The board of directors of Riggs National Corp., holding company for the Riggs National Bank, proposed yesterday a vast expansion in the number of shares in the corporation in an another apparent step to get ready for changes coming in the financial industry.
The banking company also reported that earnings for the third quarter both before and after securities transactions declined by 5.9 percent from $6.817 million ($2.14 a share) in the 1980 period to $6.414 million ($2.29) in 1981.
The board voted to recommend to shareholders that the number of authorized shares of its common stock be tripled from 5 million to 15 million, and that 5 million shares of a new preferred stock be created.
The board had previously approved a proposal to split each share of common stock into two shares, an option that will be considered with the others by shareholders at a special stockholders meeting Nov. 20.
The effect of the actions is to lower the price of the bank company's stock and then make more of it available for purchase. That action, the bank said, is aimed at providing more flexibility for Riggs for such purposes as possible acquisitions and responding to changes in the banking industry.

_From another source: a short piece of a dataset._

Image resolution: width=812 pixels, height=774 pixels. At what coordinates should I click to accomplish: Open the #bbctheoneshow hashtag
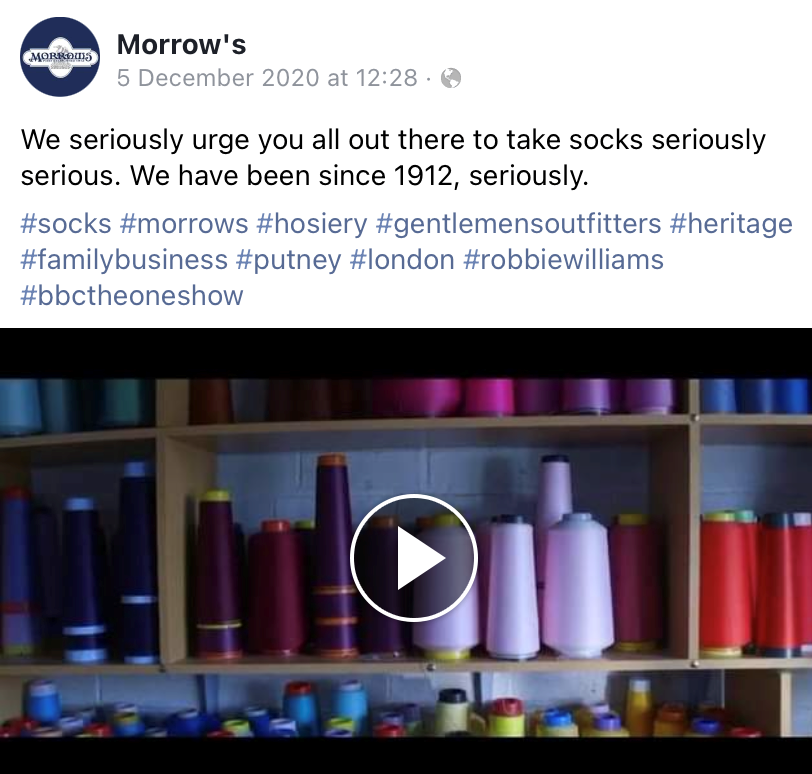132,295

With such changes as interstate banking and removing barriers that separate banks from savings and loan associations possibly in the offing, Riggs and other Washington area banks have begun making structural changes to move swiftly in the heightened competition when the rules are revised.
Setting up a bank holding company was one such change. Riggs is also said to be discussing some type of joint kiosk venture with Maryland and Virginia banks in which customers of three banks might be able to use a bank machine in any of the three jurisdictions.
The increase in the number of authorized shares of common stock would reduce the par value $5 to $2.50 per share, the same value accomplished by the split. The 5 million shares of preferred would have a par value of $1.
In addition to the third-quarter earnings, Riggs reported a decline in profits for the nine months ended Sept. 30 to $18.49 million ($6.18) from $19.354 million ($6.47) for the same period a year ago.